### EXERCISE AIM
Exactly the lines from the one containing "At what coordinates" through the end of the records must be reproduced; leave out all pictures.

Collected data entries:
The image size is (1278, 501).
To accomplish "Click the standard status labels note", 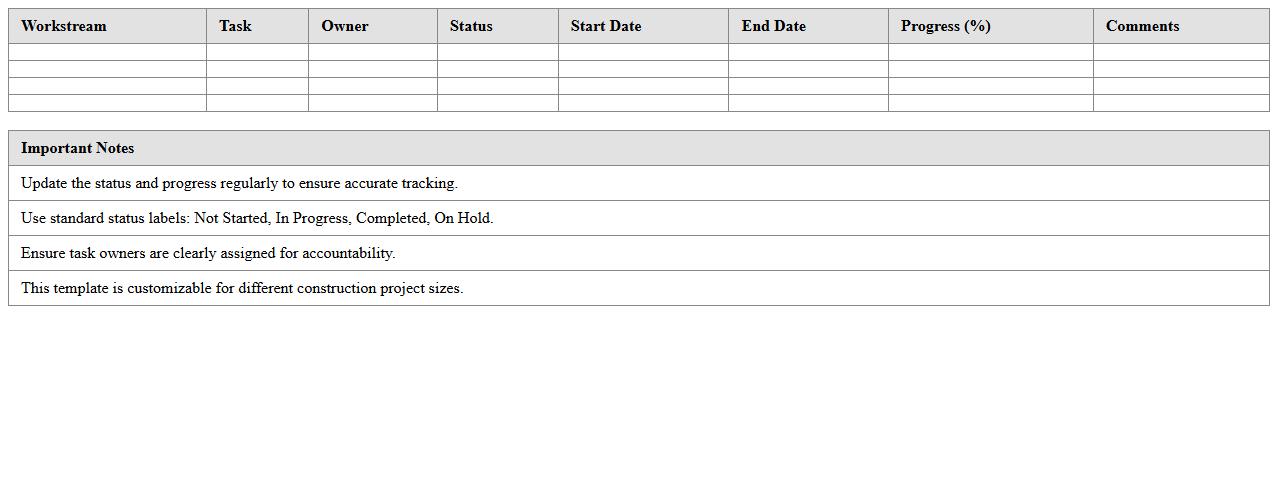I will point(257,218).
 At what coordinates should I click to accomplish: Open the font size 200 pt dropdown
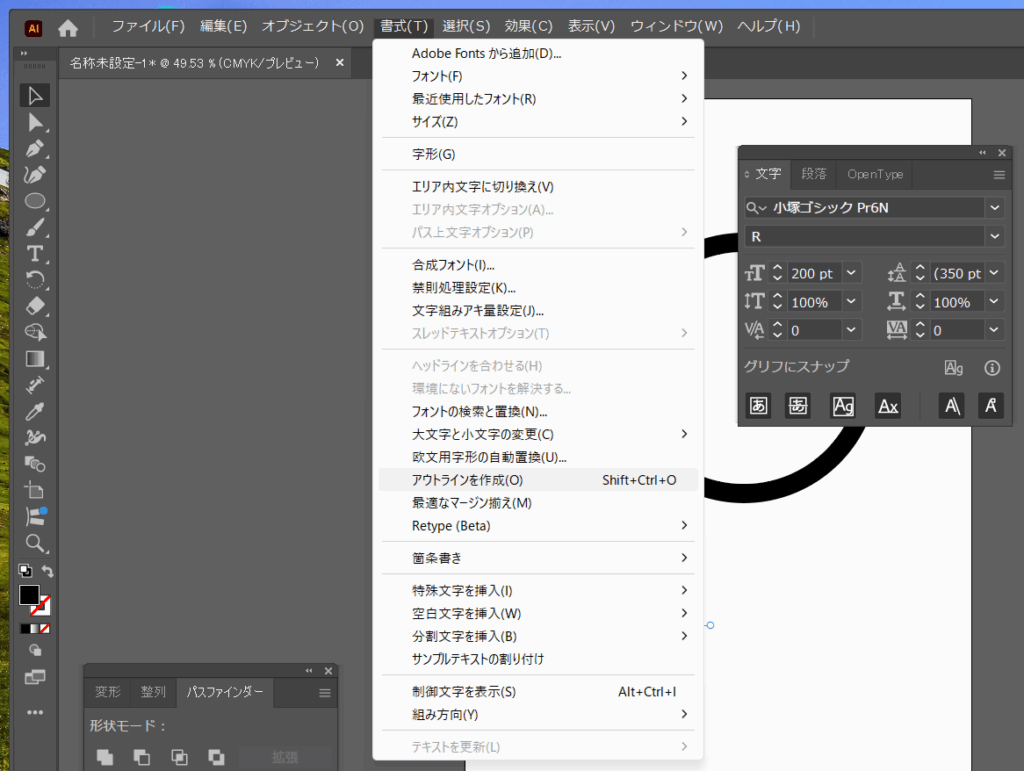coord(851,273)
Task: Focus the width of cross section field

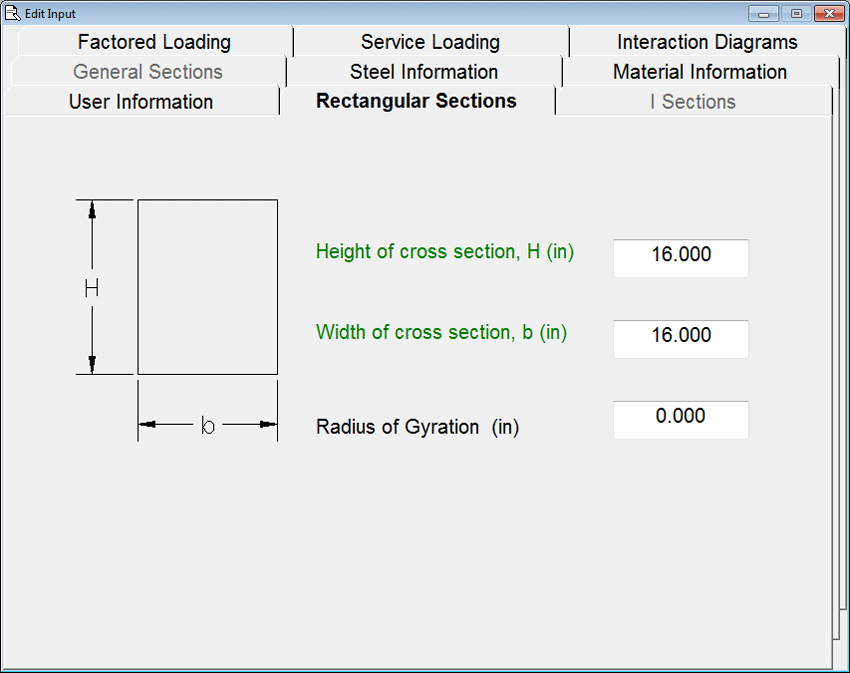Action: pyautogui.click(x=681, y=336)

### SOLUTION TO THIS EXERCISE
 At what coordinates should I click to accomplish: Open the font size 200 pt dropdown
coord(851,273)
Task: Focus the width of cross section field

Action: pyautogui.click(x=681, y=336)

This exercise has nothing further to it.